The proposal, filed by a group of Democrats, would have prohibited Maine from cooperating with law enforcement from states that have banned gender-affirming care who are investigating people who seek treatment in Maine. But on Thursday, the Legislature’s Judiciary Committee rejected the bill, with Republicans and a handful of Democrats voting not to advance the plan.
Republicans had pushed back hard against the proposal, which was blasted by conservative blogs for promoting “trans tourism” and defying the will of parents who objected to their children seeking the procedure.
“This bill authorizes the kidnapping and massacring of children from other states without parental consent,” state Rep. David Haggan, R-Hampden, one of the proposal’s chief critics, said in a statement. “We should take a compassionate stand in favor of our children’s physical and mental health by defeating this bill without delay.”
Another critic, Rep. Katrina Smith, R-Palmero, called it a “horrible” bill “in light of facts emerging about the physical consequences and deep regret of children involved in gender transitioning.”
“The state should never place itself above a loving parent and irreparably destroy the reproduction health of a minor child in the face of another state’s court order,” Smith said in a statement.
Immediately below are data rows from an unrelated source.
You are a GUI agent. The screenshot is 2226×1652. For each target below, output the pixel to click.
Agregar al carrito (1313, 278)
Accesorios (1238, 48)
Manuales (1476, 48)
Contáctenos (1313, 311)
Supporters of the measure, which include the Maine Psychological Association and the National Association of Social Workers, argued that the protections are needed to shield patients and medical professionals who perform gender-affirming care from prosecution by other states.
“Despite the medical consensus, there is a coordinated national attack on gender-affirming care, turning what should be private medical decisions involving a parent, their family and their doctors into a political football used to divide communities,” the bill’s primary sponsor, Rep. Laurie Osher, D-Orono, said in recent testimony.
Danae Kershner of the American Academy of Medical Ethics said in testimony opposing the bill that the adolescent brain isn’t developed enough for the “mammoth decision” of gender reassignment. She said the procedure shouldn’t be considered without “extensive counseling and clear informed consent” about the “medical and surgical risks involved in both chemical and surgical gender transition.”
Kershner said the bill would promote “inappropriate medical treatment for this vulnerable population” and label parents who object to the changes as “child abusers.”
“It would allow the state to remove children from their protective homes and families,” she wrote. “In addition, it would provide sanctuary for physicians who have violated laws in other states regarding gender transition to minors It would inhibit cooperation with investigation or extradition of these medical violators, and handcuff the courts from intervening in child abduction for the purposes of gender reassignment.”
If approved, Maine would have joined several states that have enacted similar bills — often dubbed “trans tourism” by critics — including Colorado, Minnesota and Washington state, according to the National Conference of State Legislatures.
Last year, Maine Gov. Janet Mills signed into law a “first of its kind in the nation” bill allowing access to gender-affirming care without parental consent or notification for 16- and 17-year-olds.